Unlike Deltron 3030’s first effort, “Event II” is comprised of all original music with a host of real musicians; no samples are used. Lyrics are rife with political commentary and beats are laced with a dark tinge.

In Under the Radar magazine, Kid Koala explained: “It’s set in a post-apocalyptic era one thousand years in the future, so in a way we were finding futuristic sounds that also sound broken.

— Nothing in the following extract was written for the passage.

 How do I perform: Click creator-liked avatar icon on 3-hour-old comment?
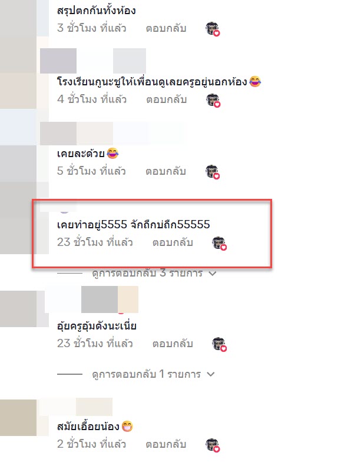pyautogui.click(x=213, y=29)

A lot of the synthesizers that we used inherently had ghosts in them, because they were on their last legs as we were using them.”

For Jones, who released his first record at the age of 18, cultivating a robust solo career and myriad collaborations, performing with Deltron 3030 presents a unique opportunity. “I am a musician myself, so being around other musicians that are more experienced than me is a learning experience,” he said. “I dig the immediacy of the hip-hop setup, but with Deltron 3030, the interaction of everybody on stage – it’s like a funk band – it’s a different thing.” 

– Robyn Vincent


Group mountain bike rides and free mountain bike demos will be on tap all weekend.

Bike Demo Schedule *ID is required for all demos* (Contour is not responsible if you break your face.)

Friday to Sunday – Specialized e-bikes

Saturday – The Hub cycles

Sunday – The Hub cycles, Rocky Mountain Bikes/Hoff’s Bikesmith

To score free stuff, send any biking video footage you get to media@contourmusicfestival.com.

THE BETA ON tickets

Main Stage Weekend Pass ($145): If you want to check out at least two days of the daytime acts, buy this pass.

All Night Long – Full Festival Pass – 21+ ($250): If you’re planning to enjoy two days of daytime acts, and any of the late night parties, buy this pass. You are guaranteed entry into the late nights as long as there is capacity at the venue. Contour is not over-selling these passes, but it’s recommended you head to night shows you want to see a little early or immediately following the last act on the Main Stage.

(This is the best deal if you want to see the most shows and have options.)

All Night Long upgrade – 21+ ($105): If you bought a Main Stage weekend pass and would like to see at least two late night shows, buy this.

Single day Main Stage ($65 to $85): If you can only get away for one of the days, buy one of these. You can check the lineup on the CMF website and listen to all the different acts.

Single late night shows (price varies): If you can only get away for one late night show, and/or you work nights so you can’t get to the shows until later. These tickets are limited, as we need to leave room for All Night Long and Peak pass holders. If there is capacity at these shows, some additional tickets may be sold at the door.

Peak/VIP pass ($850): You want guaranteed entry into all shows as well as Main Stage and late night amenities? Yes, it’s expensive, but it’s also freaking awesome.